Gentili lettori, quante persone vivono
ancora oggi in una lingua che non è la
loro? Intendo considerare in questa
domanda sia coloro che si trovano a vivere in
un Paese straniero che ciascun individuo
rispetto a se stesso. Si tratta pur sempre di
una questione d'identità, laddove nel
secondo caso il linguaggio non scava, non
opera nessun solco, non scopre, non connota,
non conosce. Cittadini e stranieri nella
medesima situazione interpretativa, in cui la
rappresentazione estensiva ha la meglio sulla
funzione intensiva del linguaggio. Si rimane
nel possibile, nel lento peregrinare di un
umano trascinato, di appartenenza.
Nell'iconostasi di un culto prestabilito e che
può al massimo replicare se stesso. Questa
tendenza permea le categorie letterarie, per
cui la scrittura perpetua un fare di
rappresentanza, non più nemmeno
metaforico e simbolista, ritenuto troppo alto
e astruso per l' ascoltatore/lettore/visore, ma
di reiterazione manichea, sino a reificare il
cliché, la matrice sfiancante ma per questo di
conforto. Ora, se Gilles Deleuze e Félix
Guattari, nel loro saggio dal titolo Kafka - Per
una letteratura minore, tradotto da
Alessandro Serra e pubblicato dall'editore
Quodlibet, si sono occupati di un Franz Kafka
alle prese con una lingua minore, si sono
posti, in anticipo sui tempi, la questione
dell'estraneità al contesto etnico-linguistico
di arrivo.

+++

__COMPITO DA SVOLGERE__:
Stampa per intero il brano su lingua e identità riportato sopra.

Righe per individuare testo ed elementi
+++

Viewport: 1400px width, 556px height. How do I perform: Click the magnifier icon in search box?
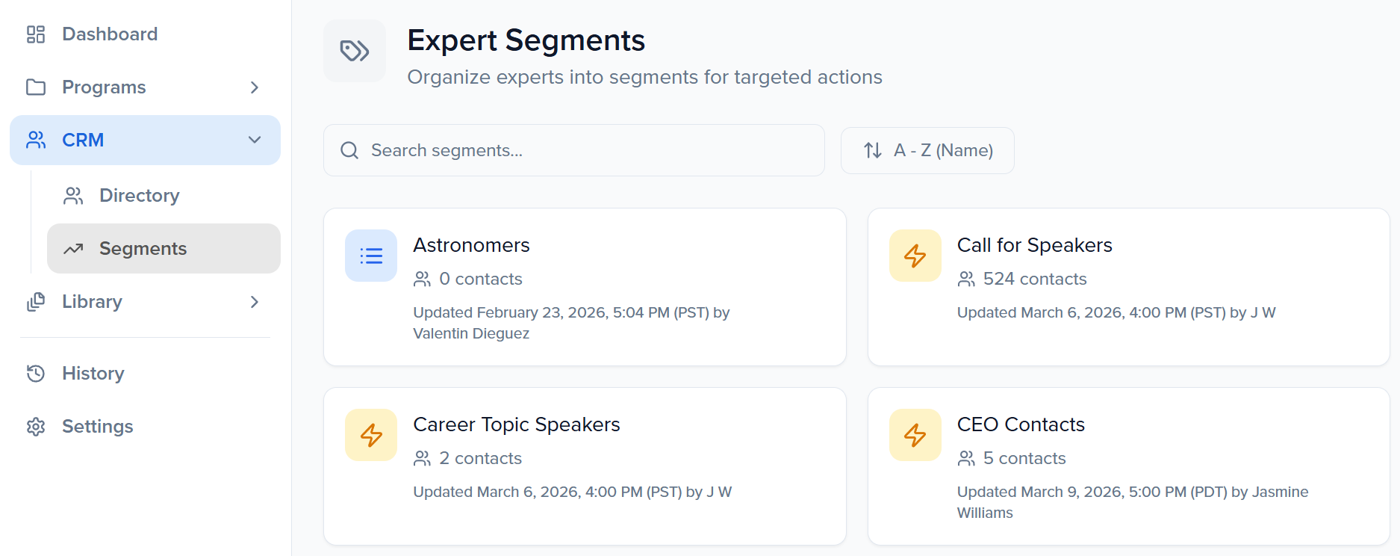349,150
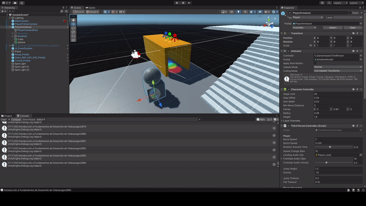This screenshot has height=206, width=366.
Task: Select the Move tool in Scene overlay
Action: point(74,24)
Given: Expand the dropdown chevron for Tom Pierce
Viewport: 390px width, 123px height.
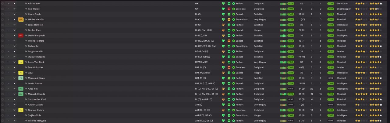Looking at the screenshot, I should [x=14, y=9].

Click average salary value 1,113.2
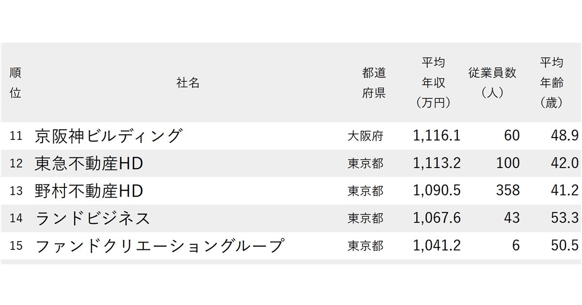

+++

__RISULTATO COMPLETO__:
Gentili lettori, quante persone vivono
ancora oggi in una lingua che non è la
loro? Intendo considerare in questa
domanda sia coloro che si trovano a vivere in
un Paese straniero che ciascun individuo
rispetto a se stesso. Si tratta pur sempre di
una questione d'identità, laddove nel
secondo caso il linguaggio non scava, non
opera nessun solco, non scopre, non connota,
non conosce. Cittadini e stranieri nella
medesima situazione interpretativa, in cui la
rappresentazione estensiva ha la meglio sulla
funzione intensiva del linguaggio. Si rimane
nel possibile, nel lento peregrinare di un
umano trascinato, di appartenenza.
Nell'iconostasi di un culto prestabilito e che
può al massimo replicare se stesso. Questa
tendenza permea le categorie letterarie, per
cui la scrittura perpetua un fare di
rappresentanza, non più nemmeno
metaforico e simbolista, ritenuto troppo alto
e astruso per l' ascoltatore/lettore/visore, ma
di reiterazione manichea, sino a reificare il
cliché, la matrice sfiancante ma per questo di
conforto. Ora, se Gilles Deleuze e Félix
Guattari, nel loro saggio dal titolo Kafka - Per
una letteratura minore, tradotto da
Alessandro Serra e pubblicato dall'editore
Quodlibet, si sono occupati di un Franz Kafka
alle prese con una lingua minore, si sono
posti, in anticipo sui tempi, la questione
dell'estraneità al contesto etnico-linguistico
di arrivo.